The Clip Sport Go was announced in 2018 by SanDisk, and subsequently released on March 2, 2019. It has a built-in microphone for voice recording and lacks a MicroSD card slot.

== Overview and comparison ==

| Release year | Player | Processor | Vorbis | FLAC | AAC | ReplayGain | Folder browsing | Rockbox | Firmware version |
| 2019 | SanDisk Clip Sport Go | ATJ2167 | No | Yes | Yes | Yes | Yes | No | 1.04 1.02E |
| 2016 | SanDisk Clip Sport Plus | ATJ2127 | No | Yes | Yes | Yes | Yes | No | 2.20.B01 |
| 2015 | SanDisk Clip Jam | ATJ2127 | Yes | Yes | Yes | Yes | Yes | No | 1.16, 0.02E |
| 2014 | SanDisk Clip Sport | ATJ2127 | Yes | Yes | Yes | Yes | Yes | No | 1.43 |
| 2011 | Sansa Clip Zip | AS3525v2 | Yes | Yes | Yes | Yes | Yes | Stable | 01.01.21 |
| 2010 | Sansa Fuze+ | i.MX233 | Yes | Yes | Yes | Yes | Yes | Stable | 02.38.06 |
| 2009 | Sansa Clip+ | AS3525v2 | Yes | Yes | No | Yes | Yes | Stable | 01.02.18 |
| Sansa Fuze v2 | AS3525v2 | Yes | Yes | No | Yes | Yes | Stable | 02.03.33 |
| 2008 | Sansa Fuze v1 | AS3525 | Yes | Yes | No | Yes | Yes | Stable | 01.03.33 |
| Sansa Clip v2 | AS3525v2 | Yes | Yes | No | Yes | No | Stable | 02.01.35 |
| 2007 | Sansa Clip v1 | AS3525 | Yes | Yes | No | No | No | Stable | 01.01.35 |
| Sansa Connect | TMS320 | No | No | No | No | No | Unusable | 1.2.0.53385 |
| Sansa View | PP6000 | No | No | Yes | No | No | Unusable | 1.03.02 |
| Sansa Express | STMP 3630 | No | No | No | No | No | Unusable | 1.01.12 |
| 2006 | Sansa e200v2 | AS3525 | No | No | No | No | No | Stable | 03.01.16 |
| Sansa e200R | PP5024 | No | No | Yes | No | No | Stable | 1.0.2.165 |
| Sansa e200v1 | PP5024 | No | No | No | No | No | Stable | 01.02.24 |
| Sansa c200v2 | AS3525 | No | No | No | No | No | Stable | 03.02.05 |
| Sansa c200v1 | PP5024 | No | No | No | No | No | Stable | 01.01.07 |
| Sansa c100 | TCC770 | No | No | No | No | No | Unusable | 2.0.008 |
| 2005 | Sansa m200v4 | AS3525 | No | No | No | No | No | Unusable | 4.1.08 |
| Sansa m200v123 | TCC770 | No | No | No | No | No | Unusable | 1.3.0 / 2.2.5 / 3.2.8 |
| Sansa e100 |  | No | No | No | No | No | No |  |

This table refers to the latest version of the SanDisk firmware as of 2019. Earlier versions may have fewer features.
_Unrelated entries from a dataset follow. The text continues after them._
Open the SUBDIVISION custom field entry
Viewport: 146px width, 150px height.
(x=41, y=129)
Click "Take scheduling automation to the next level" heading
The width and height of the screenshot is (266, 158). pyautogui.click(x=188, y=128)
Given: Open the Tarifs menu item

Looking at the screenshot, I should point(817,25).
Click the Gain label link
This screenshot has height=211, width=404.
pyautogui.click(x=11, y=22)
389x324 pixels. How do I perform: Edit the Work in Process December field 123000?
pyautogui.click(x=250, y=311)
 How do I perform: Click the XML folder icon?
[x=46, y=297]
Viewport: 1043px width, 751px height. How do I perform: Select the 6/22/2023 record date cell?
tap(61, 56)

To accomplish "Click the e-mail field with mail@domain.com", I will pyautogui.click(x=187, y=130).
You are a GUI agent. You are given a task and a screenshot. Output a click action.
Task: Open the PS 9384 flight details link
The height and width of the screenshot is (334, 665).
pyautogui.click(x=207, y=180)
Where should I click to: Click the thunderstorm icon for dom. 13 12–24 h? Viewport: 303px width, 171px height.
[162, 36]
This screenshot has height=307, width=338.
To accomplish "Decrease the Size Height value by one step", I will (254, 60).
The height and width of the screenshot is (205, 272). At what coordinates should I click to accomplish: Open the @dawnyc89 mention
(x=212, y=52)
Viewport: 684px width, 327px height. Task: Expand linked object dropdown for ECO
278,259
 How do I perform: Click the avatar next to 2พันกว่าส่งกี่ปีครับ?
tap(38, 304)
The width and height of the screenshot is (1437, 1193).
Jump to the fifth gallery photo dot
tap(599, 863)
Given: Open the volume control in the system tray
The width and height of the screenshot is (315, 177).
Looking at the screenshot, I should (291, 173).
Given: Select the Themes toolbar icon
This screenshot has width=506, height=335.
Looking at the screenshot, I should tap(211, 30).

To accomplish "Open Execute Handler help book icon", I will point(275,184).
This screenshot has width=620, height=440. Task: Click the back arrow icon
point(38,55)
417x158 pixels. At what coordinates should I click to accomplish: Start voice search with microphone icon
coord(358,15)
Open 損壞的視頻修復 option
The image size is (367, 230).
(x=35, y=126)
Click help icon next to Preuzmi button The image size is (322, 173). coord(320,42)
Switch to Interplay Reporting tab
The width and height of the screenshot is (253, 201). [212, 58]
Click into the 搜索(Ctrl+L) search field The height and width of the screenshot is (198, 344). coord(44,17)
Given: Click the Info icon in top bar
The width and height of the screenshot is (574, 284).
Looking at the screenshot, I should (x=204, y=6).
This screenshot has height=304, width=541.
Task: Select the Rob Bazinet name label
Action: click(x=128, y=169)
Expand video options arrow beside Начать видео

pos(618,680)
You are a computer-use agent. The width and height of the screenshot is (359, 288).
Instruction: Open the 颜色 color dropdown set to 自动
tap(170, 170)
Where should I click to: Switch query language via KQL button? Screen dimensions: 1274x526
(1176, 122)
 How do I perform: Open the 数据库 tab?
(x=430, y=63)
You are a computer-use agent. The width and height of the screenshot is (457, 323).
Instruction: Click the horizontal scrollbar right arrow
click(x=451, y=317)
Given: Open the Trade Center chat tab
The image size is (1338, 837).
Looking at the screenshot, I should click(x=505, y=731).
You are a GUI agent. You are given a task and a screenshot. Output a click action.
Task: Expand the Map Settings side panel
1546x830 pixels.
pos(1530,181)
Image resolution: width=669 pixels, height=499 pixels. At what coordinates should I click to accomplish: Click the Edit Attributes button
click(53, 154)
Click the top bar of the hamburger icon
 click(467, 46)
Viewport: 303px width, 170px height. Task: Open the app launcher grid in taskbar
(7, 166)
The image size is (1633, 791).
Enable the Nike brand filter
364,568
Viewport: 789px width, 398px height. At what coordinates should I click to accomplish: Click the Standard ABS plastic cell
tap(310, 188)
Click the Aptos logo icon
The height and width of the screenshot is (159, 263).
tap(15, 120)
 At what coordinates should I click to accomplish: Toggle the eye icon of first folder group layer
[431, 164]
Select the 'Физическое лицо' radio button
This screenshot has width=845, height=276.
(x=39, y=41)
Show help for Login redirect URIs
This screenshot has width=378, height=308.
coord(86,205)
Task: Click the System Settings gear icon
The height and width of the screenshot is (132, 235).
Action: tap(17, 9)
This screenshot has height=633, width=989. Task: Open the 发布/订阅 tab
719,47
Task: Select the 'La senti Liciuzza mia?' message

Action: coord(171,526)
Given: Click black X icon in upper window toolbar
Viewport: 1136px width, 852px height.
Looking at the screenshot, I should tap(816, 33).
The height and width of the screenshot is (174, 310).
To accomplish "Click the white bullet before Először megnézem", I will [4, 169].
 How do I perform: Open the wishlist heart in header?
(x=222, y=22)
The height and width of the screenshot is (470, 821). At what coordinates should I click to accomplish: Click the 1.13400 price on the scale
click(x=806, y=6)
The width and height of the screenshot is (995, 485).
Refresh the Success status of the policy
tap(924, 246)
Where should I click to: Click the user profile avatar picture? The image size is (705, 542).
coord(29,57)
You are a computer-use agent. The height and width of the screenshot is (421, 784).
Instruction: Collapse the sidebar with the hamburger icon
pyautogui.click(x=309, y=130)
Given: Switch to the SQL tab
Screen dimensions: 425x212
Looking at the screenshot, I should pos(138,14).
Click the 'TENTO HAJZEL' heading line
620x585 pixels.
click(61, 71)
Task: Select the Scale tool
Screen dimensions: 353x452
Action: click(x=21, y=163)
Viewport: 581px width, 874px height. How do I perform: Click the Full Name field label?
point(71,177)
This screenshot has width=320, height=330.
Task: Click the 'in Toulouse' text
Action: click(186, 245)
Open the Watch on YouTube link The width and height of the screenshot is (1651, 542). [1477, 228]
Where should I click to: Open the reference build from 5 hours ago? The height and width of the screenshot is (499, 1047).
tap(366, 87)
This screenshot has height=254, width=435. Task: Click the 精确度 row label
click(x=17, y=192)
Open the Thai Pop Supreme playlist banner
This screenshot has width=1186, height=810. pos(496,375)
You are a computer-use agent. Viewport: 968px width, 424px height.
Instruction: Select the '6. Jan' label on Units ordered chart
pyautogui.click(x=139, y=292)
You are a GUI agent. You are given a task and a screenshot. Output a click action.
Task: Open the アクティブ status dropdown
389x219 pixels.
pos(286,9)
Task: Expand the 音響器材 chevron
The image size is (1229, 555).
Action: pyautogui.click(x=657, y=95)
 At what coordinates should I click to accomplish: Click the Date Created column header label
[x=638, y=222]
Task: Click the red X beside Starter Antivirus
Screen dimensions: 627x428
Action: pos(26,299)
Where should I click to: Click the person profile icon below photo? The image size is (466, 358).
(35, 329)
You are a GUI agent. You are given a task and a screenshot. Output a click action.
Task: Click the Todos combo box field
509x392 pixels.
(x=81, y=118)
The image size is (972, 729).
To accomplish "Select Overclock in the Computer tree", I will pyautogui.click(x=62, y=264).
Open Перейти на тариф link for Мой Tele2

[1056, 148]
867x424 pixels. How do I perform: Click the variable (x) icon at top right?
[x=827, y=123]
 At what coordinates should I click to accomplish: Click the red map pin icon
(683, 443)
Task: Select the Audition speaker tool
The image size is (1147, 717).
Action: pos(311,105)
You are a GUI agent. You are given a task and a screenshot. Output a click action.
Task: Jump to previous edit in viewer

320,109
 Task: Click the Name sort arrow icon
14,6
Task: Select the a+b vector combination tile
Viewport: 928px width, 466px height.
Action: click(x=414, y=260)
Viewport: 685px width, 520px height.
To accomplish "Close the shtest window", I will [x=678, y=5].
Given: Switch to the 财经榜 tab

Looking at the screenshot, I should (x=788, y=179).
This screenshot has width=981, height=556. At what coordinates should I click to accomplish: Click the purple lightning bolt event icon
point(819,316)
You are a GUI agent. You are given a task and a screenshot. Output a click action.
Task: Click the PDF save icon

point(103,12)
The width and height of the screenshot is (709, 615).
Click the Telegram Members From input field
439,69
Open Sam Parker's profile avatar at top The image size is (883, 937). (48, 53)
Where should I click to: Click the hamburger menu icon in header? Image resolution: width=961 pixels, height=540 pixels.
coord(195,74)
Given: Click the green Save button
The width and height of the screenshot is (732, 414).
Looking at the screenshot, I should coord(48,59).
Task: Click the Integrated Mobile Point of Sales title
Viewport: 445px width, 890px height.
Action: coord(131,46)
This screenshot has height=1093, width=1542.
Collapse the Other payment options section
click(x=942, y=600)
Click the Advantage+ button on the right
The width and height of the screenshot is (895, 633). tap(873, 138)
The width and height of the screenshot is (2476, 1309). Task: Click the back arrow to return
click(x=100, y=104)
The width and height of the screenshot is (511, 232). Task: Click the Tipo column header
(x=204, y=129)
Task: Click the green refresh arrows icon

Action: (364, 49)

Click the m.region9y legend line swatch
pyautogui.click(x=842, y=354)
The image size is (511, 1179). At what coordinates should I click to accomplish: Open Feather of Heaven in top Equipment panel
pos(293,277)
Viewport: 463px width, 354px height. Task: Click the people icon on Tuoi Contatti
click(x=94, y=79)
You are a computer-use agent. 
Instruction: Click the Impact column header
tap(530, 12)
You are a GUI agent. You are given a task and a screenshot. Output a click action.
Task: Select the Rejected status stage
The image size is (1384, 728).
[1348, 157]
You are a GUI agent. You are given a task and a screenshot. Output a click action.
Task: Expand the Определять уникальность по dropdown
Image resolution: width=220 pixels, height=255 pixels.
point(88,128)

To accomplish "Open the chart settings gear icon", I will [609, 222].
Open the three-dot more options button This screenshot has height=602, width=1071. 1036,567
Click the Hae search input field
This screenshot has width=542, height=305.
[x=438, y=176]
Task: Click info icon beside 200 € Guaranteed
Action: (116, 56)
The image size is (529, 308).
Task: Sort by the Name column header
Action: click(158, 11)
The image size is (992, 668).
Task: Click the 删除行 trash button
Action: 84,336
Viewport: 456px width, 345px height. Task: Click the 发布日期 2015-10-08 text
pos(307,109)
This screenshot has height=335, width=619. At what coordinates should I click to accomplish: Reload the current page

Vorbis, FLAC, AAC, ReplayGain, and folder browsing are always included in Rockbox.

== Marketing ==

A poster from the iDon't campaign, comparing iPod users to sheep

In May 2006, SanDisk launched an anti-iPod marketing campaign dubbed "iDon't", featuring graffiti-type posters around urban areas and a website (iDont.com), in an effort to promote the e200 series. SanDisk later replaced the campaign with LilMonsta.com, which is also the name of the creature that resembles the player. In June 2008, LilMonsta.com was shut down in favor of a new website.

On September 3, 2006, SanDisk announced the "Made for Sansa" program, following the similar program by Apple Inc. for its iPod. A number of third-party accessories have been released under it, including hardware accessories mostly for the proprietary 30-pin I/O port featured on the e200, c200, Connect, View, and Fuze players. Japanese pop artist Maki Goto endorsed the Sansa e200 series with a promotional video featuring one of her songs.